Where the records below reach the line containing "Given: Open the Tools dropdown menu", start transcribing, and end with the line containing "Collapse the \\.\CDROM2 tree node", exactly and with nothing else added.

(PROVIDED RECORDS)

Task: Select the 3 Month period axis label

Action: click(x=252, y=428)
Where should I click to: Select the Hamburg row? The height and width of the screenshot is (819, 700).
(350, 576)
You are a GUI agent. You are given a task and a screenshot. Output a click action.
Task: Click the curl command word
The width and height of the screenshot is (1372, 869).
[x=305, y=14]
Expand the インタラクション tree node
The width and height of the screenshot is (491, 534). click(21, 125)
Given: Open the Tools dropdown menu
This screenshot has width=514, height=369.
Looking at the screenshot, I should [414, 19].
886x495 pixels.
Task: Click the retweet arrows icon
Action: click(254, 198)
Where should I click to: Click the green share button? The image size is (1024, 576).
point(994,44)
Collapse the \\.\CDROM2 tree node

(End PROVIDED RECORDS)
(PROVIDED RECORDS)

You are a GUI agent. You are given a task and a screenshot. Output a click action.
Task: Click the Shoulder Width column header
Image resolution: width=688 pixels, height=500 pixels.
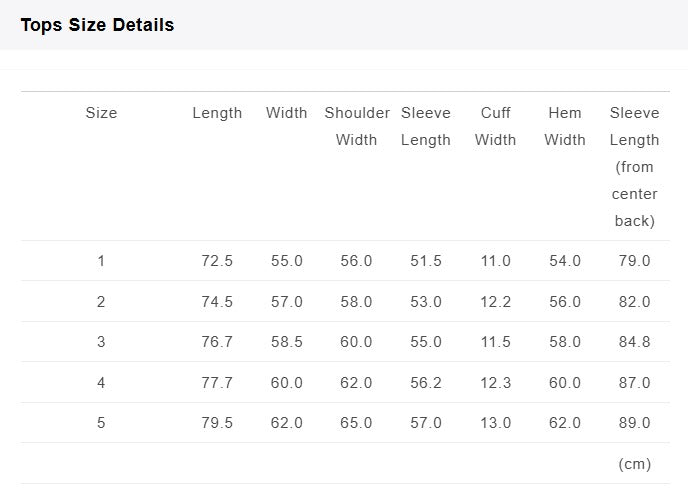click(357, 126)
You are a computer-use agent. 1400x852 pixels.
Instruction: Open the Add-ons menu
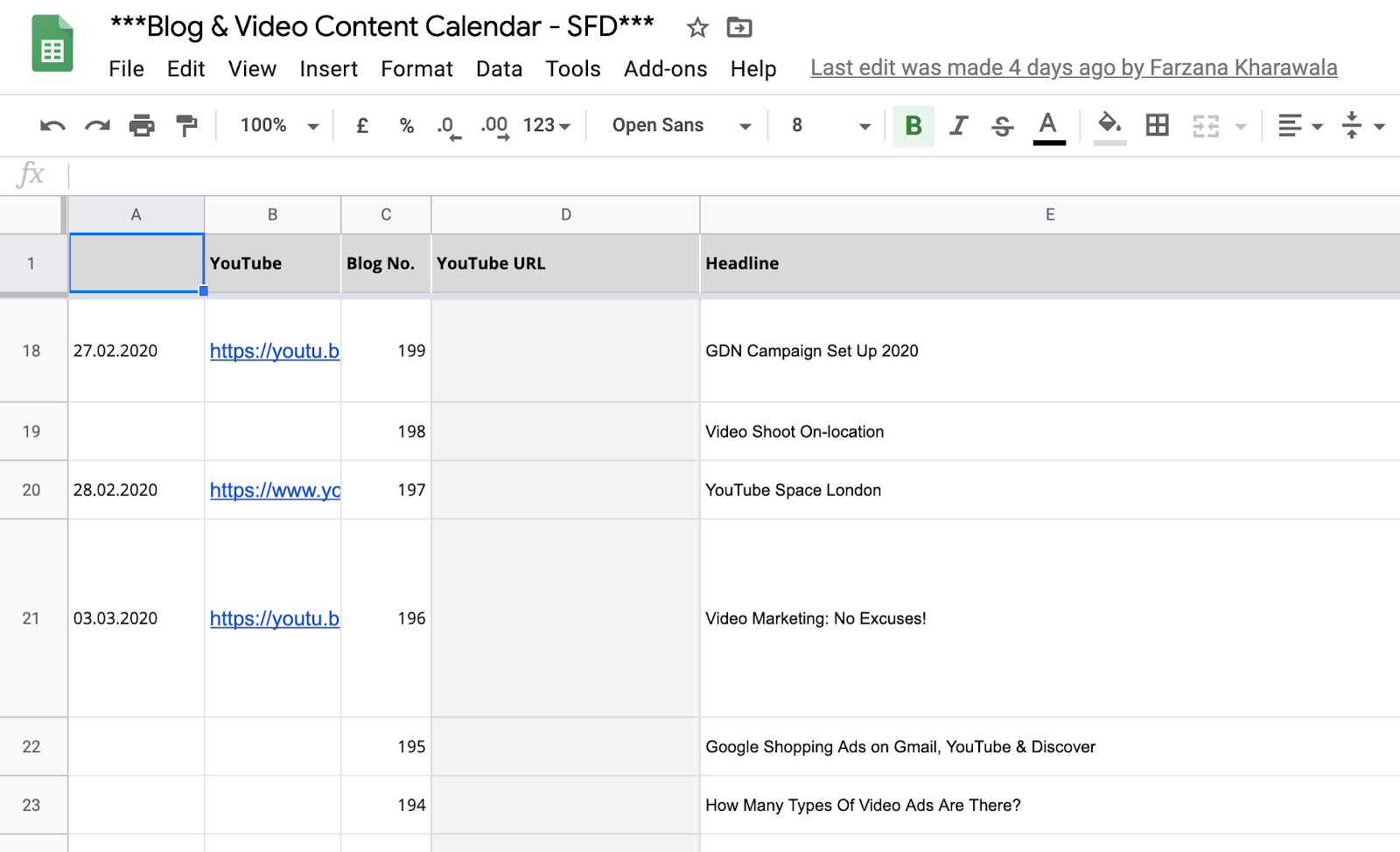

(End PROVIDED RECORDS)
(PROVIDED RECORDS)

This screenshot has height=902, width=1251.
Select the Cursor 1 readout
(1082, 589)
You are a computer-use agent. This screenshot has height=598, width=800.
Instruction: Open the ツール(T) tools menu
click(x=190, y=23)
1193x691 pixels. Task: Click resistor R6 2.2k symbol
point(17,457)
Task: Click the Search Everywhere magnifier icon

(End PROVIDED RECORDS)

> [PROBLEM SOLUTION]:
Given: Open the Tools dropdown menu
This screenshot has width=514, height=369.
Looking at the screenshot, I should [414, 19].
886x495 pixels.
Task: Click the retweet arrows icon
Action: click(254, 198)
Where should I click to: Click the green share button? The image size is (1024, 576).
point(994,44)
Collapse the \\.\CDROM2 tree node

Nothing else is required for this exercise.